Nos processos, são analisadas informações como capas, movimentações e publicações. Entre os sinalizadores estão menções a organizações criminosas e enquadramentos relacionados à Lei nº 12.850/13.

Depois da identificação, o Radar realiza a validação de identidade, contribuindo para reduzir resultados relacionados a homônimos e outras ocorrências que não correspondam à contraparte pesquisada.

O que acontece quando o Radar encontra um sinalizador?

O resultado é consolidado no Dossiê Compliance, permitindo que o profissional responsável consulte as informações encontradas.

O Radar também oferece rastreabilidade até a fonte original. Dependendo do resultado, podem ser apresentados elementos como número do processo, tribunal e trecho da decisão ou referência à matéria jornalística.

Assim, o analista consegue verificar a informação antes de utilizá-la na avaliação de risco.

A tecnologia elimina completamente os falsos positivos?

Não.

Nenhuma pesquisa deve ser tratada como uma conclusão automática sobre uma pessoa ou empresa.

A tecnologia reduz etapas manuais e utiliza mecanismos de identificação para diminuir a ocorrência de resultados incorretos, mas a análise profissional continua necessária.

O papel do Radar é localizar e organizar informações relevantes para que o responsável pelo Compliance possa verificar o contexto e tomar uma decisão fundamentada.

Como estruturar uma Due Diligence criminal mais segura?

Uma análise consistente combina identificação correta da contraparte, pesquisa em fontes públicas, validação dos resultados e consulta à origem das informações.

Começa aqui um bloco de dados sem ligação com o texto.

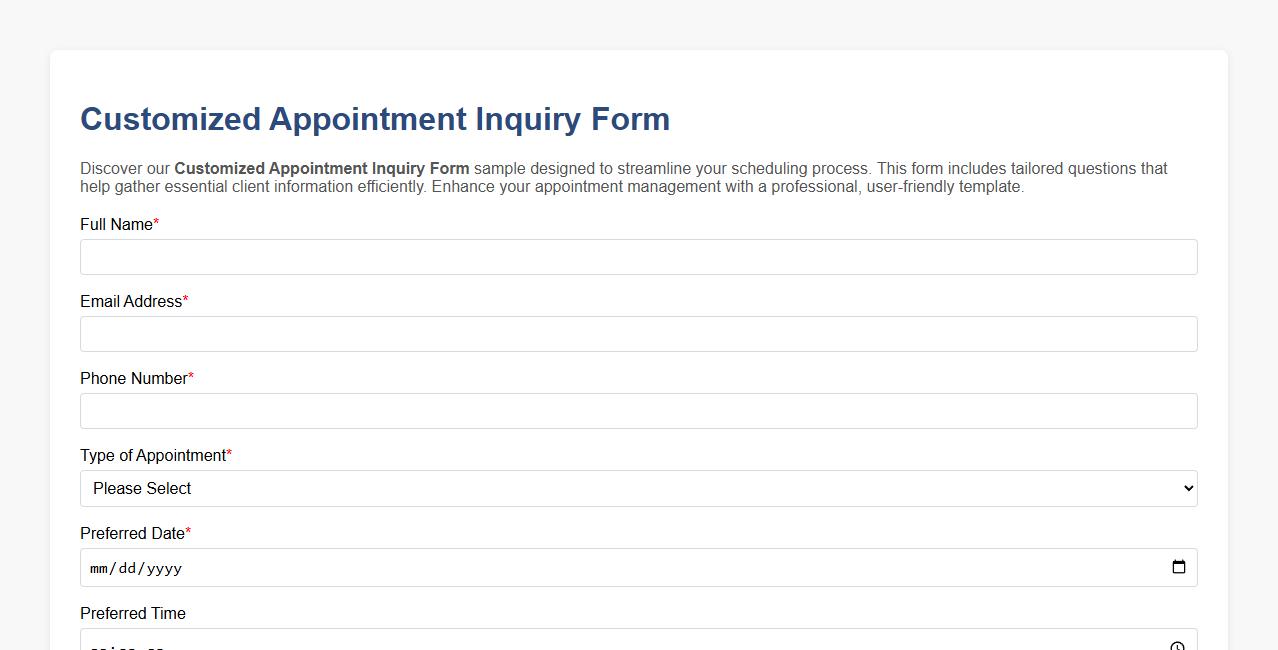Click the Preferred Date field label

Quando a empresa investiga possíveis vínculos com organizações criminosas, uma conclusão equivocada pode gerar consequências jurídicas, comerciais e reputacionais.

A Due Diligence criminal deve, portanto, diferenciar claramente um resultado encontrado de uma conclusão sobre a contraparte.

Conclusão

Os falsos positivos são um dos principais pontos de atenção em pesquisas de antecedentes e análises relacionadas ao risco criminal. Homônimos, pesquisas nominais e informações descontextualizadas podem levar a resultados incorretos.

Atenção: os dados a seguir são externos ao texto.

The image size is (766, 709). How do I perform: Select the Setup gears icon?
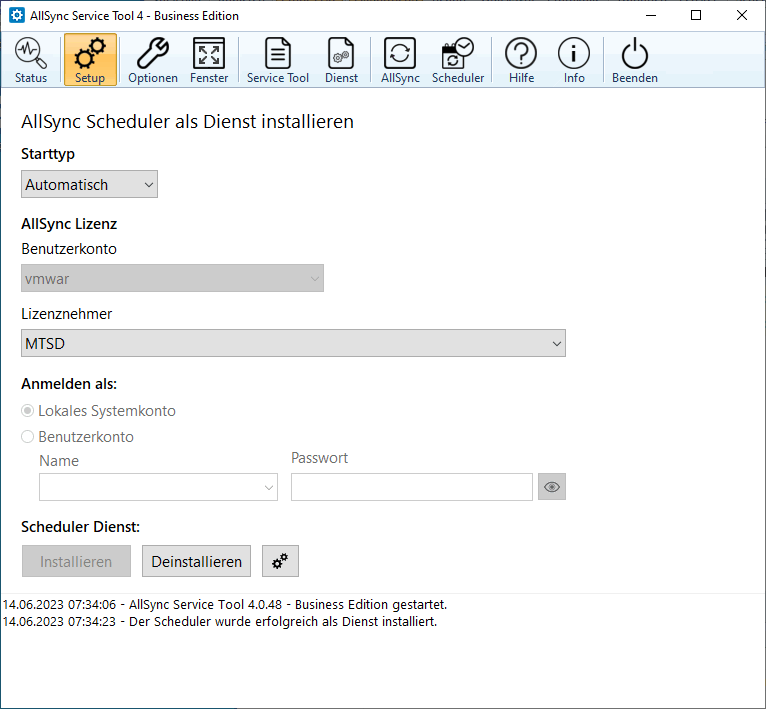[x=90, y=60]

A utilização de CPF ou CNPJ, validação de identidade, análise contextual e rastreabilidade até a fonte original ajuda a reduzir esse problema.

O Radar PCC/CV aplica esses princípios à pesquisa de processos judiciais públicos e mídia relacionados ao PCC e ao Comando Vermelho. Integrado ao Dossiê Compliance, o módulo identifica sinalizadores, valida a identidade e permite consultar a origem da informação.